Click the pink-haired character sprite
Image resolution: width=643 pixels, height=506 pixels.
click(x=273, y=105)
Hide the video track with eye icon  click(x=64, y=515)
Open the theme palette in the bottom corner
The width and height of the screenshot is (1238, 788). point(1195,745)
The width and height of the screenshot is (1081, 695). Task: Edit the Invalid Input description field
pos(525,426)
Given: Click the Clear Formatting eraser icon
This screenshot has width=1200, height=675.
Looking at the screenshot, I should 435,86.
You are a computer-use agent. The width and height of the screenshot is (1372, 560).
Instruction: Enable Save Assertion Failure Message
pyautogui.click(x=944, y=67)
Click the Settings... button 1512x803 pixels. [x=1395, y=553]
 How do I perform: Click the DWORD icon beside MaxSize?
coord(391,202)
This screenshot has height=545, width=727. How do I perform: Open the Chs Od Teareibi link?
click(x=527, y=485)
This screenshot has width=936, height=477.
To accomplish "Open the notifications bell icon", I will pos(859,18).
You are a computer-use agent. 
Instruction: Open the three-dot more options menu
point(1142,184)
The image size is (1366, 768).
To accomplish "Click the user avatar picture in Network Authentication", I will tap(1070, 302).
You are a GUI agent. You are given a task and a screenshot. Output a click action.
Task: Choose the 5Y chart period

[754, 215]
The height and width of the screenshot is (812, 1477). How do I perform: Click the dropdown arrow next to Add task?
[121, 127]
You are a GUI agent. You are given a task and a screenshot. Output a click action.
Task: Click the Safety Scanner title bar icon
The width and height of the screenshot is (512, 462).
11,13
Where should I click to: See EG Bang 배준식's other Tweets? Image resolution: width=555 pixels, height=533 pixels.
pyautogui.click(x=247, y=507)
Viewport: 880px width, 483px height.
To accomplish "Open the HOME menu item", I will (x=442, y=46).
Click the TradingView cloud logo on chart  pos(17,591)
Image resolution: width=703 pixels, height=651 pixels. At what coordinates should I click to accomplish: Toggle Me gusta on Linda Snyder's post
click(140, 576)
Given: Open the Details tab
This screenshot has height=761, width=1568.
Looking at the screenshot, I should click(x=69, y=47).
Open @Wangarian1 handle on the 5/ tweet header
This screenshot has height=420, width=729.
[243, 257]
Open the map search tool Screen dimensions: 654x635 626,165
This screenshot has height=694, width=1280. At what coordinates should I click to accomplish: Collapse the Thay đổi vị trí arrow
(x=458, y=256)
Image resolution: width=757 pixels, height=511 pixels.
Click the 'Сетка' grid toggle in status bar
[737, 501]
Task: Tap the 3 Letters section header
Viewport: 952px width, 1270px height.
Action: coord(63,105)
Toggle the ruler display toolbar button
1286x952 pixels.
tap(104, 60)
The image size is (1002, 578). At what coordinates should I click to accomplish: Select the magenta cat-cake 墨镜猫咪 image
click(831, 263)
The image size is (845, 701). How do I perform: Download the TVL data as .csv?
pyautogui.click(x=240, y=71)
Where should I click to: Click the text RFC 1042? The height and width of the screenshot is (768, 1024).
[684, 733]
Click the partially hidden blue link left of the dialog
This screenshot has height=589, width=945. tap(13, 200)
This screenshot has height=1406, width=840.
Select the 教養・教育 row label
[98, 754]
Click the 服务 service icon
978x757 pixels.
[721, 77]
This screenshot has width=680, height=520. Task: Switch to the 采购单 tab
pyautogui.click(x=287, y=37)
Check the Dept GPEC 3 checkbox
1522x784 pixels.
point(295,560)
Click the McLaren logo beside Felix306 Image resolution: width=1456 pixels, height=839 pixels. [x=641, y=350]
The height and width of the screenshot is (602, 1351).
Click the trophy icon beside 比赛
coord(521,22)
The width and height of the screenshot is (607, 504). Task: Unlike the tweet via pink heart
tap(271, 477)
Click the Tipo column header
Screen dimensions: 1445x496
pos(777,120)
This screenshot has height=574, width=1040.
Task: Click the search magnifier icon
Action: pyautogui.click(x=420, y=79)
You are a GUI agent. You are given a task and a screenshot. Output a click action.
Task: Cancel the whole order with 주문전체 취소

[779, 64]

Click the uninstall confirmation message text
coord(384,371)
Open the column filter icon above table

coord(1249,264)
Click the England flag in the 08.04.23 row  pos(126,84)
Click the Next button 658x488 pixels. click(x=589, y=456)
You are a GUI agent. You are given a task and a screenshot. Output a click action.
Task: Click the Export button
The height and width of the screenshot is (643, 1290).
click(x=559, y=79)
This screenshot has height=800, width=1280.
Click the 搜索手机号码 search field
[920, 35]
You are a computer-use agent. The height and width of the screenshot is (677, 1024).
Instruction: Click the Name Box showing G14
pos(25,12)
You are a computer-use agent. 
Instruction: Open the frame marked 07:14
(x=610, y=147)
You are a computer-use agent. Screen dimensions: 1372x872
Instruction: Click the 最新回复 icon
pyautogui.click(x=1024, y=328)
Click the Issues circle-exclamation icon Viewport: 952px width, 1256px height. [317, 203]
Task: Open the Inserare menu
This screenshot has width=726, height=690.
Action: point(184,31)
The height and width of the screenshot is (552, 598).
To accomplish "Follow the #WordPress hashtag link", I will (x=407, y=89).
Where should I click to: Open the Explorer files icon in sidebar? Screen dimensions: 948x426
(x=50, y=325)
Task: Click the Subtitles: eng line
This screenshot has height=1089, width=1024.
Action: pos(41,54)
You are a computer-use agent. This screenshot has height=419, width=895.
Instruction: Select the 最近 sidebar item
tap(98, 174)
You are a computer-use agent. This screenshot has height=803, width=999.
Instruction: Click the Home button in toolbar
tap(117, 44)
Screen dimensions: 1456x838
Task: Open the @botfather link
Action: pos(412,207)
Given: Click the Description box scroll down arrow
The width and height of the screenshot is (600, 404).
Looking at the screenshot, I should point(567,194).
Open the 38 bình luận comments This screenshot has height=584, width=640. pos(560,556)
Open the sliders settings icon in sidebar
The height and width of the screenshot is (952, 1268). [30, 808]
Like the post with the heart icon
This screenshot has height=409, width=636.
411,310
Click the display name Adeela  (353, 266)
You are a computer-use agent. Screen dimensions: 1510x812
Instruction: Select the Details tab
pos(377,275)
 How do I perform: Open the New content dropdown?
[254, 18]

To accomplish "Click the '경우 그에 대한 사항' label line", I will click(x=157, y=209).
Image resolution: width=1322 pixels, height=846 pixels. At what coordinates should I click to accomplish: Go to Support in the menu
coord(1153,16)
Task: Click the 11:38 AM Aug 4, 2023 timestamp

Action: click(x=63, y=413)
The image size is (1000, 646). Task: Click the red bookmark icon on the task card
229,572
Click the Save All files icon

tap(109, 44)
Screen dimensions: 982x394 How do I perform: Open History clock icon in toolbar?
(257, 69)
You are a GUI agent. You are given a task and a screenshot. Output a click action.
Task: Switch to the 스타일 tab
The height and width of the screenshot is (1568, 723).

**What to do**
Restate the material word for word, leaving nothing out.

**Solution for this problem**
Click the pink-haired character sprite
Image resolution: width=643 pixels, height=506 pixels.
click(x=273, y=105)
Hide the video track with eye icon  click(x=64, y=515)
Open the theme palette in the bottom corner
The width and height of the screenshot is (1238, 788). point(1195,745)
The width and height of the screenshot is (1081, 695). Task: Edit the Invalid Input description field
pos(525,426)
Given: Click the Clear Formatting eraser icon
This screenshot has width=1200, height=675.
Looking at the screenshot, I should 435,86.
You are a computer-use agent. The width and height of the screenshot is (1372, 560).
Instruction: Enable Save Assertion Failure Message
pyautogui.click(x=944, y=67)
Click the Settings... button 1512x803 pixels. [x=1395, y=553]
 How do I perform: Click the DWORD icon beside MaxSize?
coord(391,202)
This screenshot has height=545, width=727. How do I perform: Open the Chs Od Teareibi link?
click(x=527, y=485)
This screenshot has width=936, height=477.
To accomplish "Open the notifications bell icon", I will pos(859,18).
You are a computer-use agent. 
Instruction: Open the three-dot more options menu
point(1142,184)
The image size is (1366, 768).
To accomplish "Click the user avatar picture in Network Authentication", I will tap(1070, 302).
You are a GUI agent. You are given a task and a screenshot. Output a click action.
Task: Choose the 5Y chart period

[754, 215]
The height and width of the screenshot is (812, 1477). How do I perform: Click the dropdown arrow next to Add task?
[121, 127]
You are a GUI agent. You are given a task and a screenshot. Output a click action.
Task: Click the Safety Scanner title bar icon
The width and height of the screenshot is (512, 462).
11,13
Where should I click to: See EG Bang 배준식's other Tweets? Image resolution: width=555 pixels, height=533 pixels.
pyautogui.click(x=247, y=507)
Viewport: 880px width, 483px height.
To accomplish "Open the HOME menu item", I will (x=442, y=46).
Click the TradingView cloud logo on chart  pos(17,591)
Image resolution: width=703 pixels, height=651 pixels. At what coordinates should I click to accomplish: Toggle Me gusta on Linda Snyder's post
click(140, 576)
Given: Open the Details tab
This screenshot has height=761, width=1568.
Looking at the screenshot, I should click(x=69, y=47).
Open @Wangarian1 handle on the 5/ tweet header
This screenshot has height=420, width=729.
[243, 257]
Open the map search tool Screen dimensions: 654x635 626,165
This screenshot has height=694, width=1280. At what coordinates should I click to accomplish: Collapse the Thay đổi vị trí arrow
(x=458, y=256)
Image resolution: width=757 pixels, height=511 pixels.
Click the 'Сетка' grid toggle in status bar
[737, 501]
Task: Tap the 3 Letters section header
Viewport: 952px width, 1270px height.
Action: coord(63,105)
Toggle the ruler display toolbar button
1286x952 pixels.
tap(104, 60)
The image size is (1002, 578). At what coordinates should I click to accomplish: Select the magenta cat-cake 墨镜猫咪 image
click(831, 263)
The image size is (845, 701). How do I perform: Download the TVL data as .csv?
pyautogui.click(x=240, y=71)
Where should I click to: Click the text RFC 1042? The height and width of the screenshot is (768, 1024).
[684, 733]
Click the partially hidden blue link left of the dialog
This screenshot has height=589, width=945. tap(13, 200)
This screenshot has height=1406, width=840.
Select the 教養・教育 row label
[98, 754]
Click the 服务 service icon
978x757 pixels.
[721, 77]
This screenshot has width=680, height=520. Task: Switch to the 采购单 tab
pyautogui.click(x=287, y=37)
Check the Dept GPEC 3 checkbox
1522x784 pixels.
point(295,560)
Click the McLaren logo beside Felix306 Image resolution: width=1456 pixels, height=839 pixels. [x=641, y=350]
The height and width of the screenshot is (602, 1351).
Click the trophy icon beside 比赛
coord(521,22)
The width and height of the screenshot is (607, 504). Task: Unlike the tweet via pink heart
tap(271, 477)
Click the Tipo column header
Screen dimensions: 1445x496
pos(777,120)
This screenshot has height=574, width=1040.
Task: Click the search magnifier icon
Action: pyautogui.click(x=420, y=79)
You are a GUI agent. You are given a task and a screenshot. Output a click action.
Task: Cancel the whole order with 주문전체 취소

[779, 64]

Click the uninstall confirmation message text
coord(384,371)
Open the column filter icon above table

coord(1249,264)
Click the England flag in the 08.04.23 row  pos(126,84)
Click the Next button 658x488 pixels. click(x=589, y=456)
You are a GUI agent. You are given a task and a screenshot. Output a click action.
Task: Click the Export button
The height and width of the screenshot is (643, 1290).
click(x=559, y=79)
This screenshot has height=800, width=1280.
Click the 搜索手机号码 search field
[920, 35]
You are a computer-use agent. The height and width of the screenshot is (677, 1024).
Instruction: Click the Name Box showing G14
pos(25,12)
You are a computer-use agent. 
Instruction: Open the frame marked 07:14
(x=610, y=147)
You are a computer-use agent. Screen dimensions: 1372x872
Instruction: Click the 最新回复 icon
pyautogui.click(x=1024, y=328)
Click the Issues circle-exclamation icon Viewport: 952px width, 1256px height. [317, 203]
Task: Open the Inserare menu
This screenshot has width=726, height=690.
Action: point(184,31)
The height and width of the screenshot is (552, 598).
To accomplish "Follow the #WordPress hashtag link", I will (x=407, y=89).
Where should I click to: Open the Explorer files icon in sidebar? Screen dimensions: 948x426
(x=50, y=325)
Task: Click the Subtitles: eng line
This screenshot has height=1089, width=1024.
Action: pos(41,54)
You are a computer-use agent. This screenshot has height=419, width=895.
Instruction: Select the 最近 sidebar item
tap(98, 174)
You are a computer-use agent. This screenshot has height=803, width=999.
Instruction: Click the Home button in toolbar
tap(117, 44)
Screen dimensions: 1456x838
Task: Open the @botfather link
Action: pos(412,207)
Given: Click the Description box scroll down arrow
The width and height of the screenshot is (600, 404).
Looking at the screenshot, I should point(567,194).
Open the 38 bình luận comments This screenshot has height=584, width=640. pos(560,556)
Open the sliders settings icon in sidebar
The height and width of the screenshot is (952, 1268). [30, 808]
Like the post with the heart icon
This screenshot has height=409, width=636.
411,310
Click the display name Adeela  (353, 266)
You are a computer-use agent. Screen dimensions: 1510x812
Instruction: Select the Details tab
pos(377,275)
 How do I perform: Open the New content dropdown?
[254, 18]

To accomplish "Click the '경우 그에 대한 사항' label line", I will click(x=157, y=209).
Image resolution: width=1322 pixels, height=846 pixels. At what coordinates should I click to accomplish: Go to Support in the menu
coord(1153,16)
Task: Click the 11:38 AM Aug 4, 2023 timestamp

Action: click(x=63, y=413)
The image size is (1000, 646). Task: Click the red bookmark icon on the task card
229,572
Click the Save All files icon

tap(109, 44)
Screen dimensions: 982x394 How do I perform: Open History clock icon in toolbar?
(257, 69)
You are a GUI agent. You are given a task and a screenshot. Output a click action.
Task: Switch to the 스타일 tab
The height and width of the screenshot is (1568, 723).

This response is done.